■ THE REQUEST ■
Put every line of the records below into a Markdown table with a Row column numbering each line and a Line column holding its text. Leave out blank lines.

■ SUPPLIED MATERIAL ■
┌──
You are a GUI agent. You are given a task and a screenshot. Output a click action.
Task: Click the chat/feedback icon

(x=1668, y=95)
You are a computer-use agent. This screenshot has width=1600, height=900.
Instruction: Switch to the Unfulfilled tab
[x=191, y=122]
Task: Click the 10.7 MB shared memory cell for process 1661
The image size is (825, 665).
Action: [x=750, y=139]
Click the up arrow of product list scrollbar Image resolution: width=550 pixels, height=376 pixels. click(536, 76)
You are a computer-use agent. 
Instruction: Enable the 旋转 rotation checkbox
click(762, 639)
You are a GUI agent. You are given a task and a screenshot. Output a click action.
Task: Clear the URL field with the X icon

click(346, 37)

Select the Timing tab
└──
■ OUTPUT BELOW ■
| Row | Line |
|---|---|
| 1 | You are a GUI agent. You are given a task and a screenshot. Output a click action. |
| 2 | Task: Click the chat/feedback icon |
| 3 | (x=1668, y=95) |
| 4 | You are a computer-use agent. This screenshot has width=1600, height=900. |
| 5 | Instruction: Switch to the Unfulfilled tab |
| 6 | [x=191, y=122] |
| 7 | Task: Click the 10.7 MB shared memory cell for process 1661 |
| 8 | The image size is (825, 665). |
| 9 | Action: [x=750, y=139] |
| 10 | Click the up arrow of product list scrollbar Image resolution: width=550 pixels, height=376 pixels. click(536, 76) |
| 11 | You are a computer-use agent.  |
| 12 | Instruction: Enable the 旋转 rotation checkbox |
| 13 | click(762, 639) |
| 14 | You are a GUI agent. You are given a task and a screenshot. Output a click action. |
| 15 | Task: Clear the URL field with the X icon |
| 16 | click(346, 37) |
| 17 | Select the Timing tab |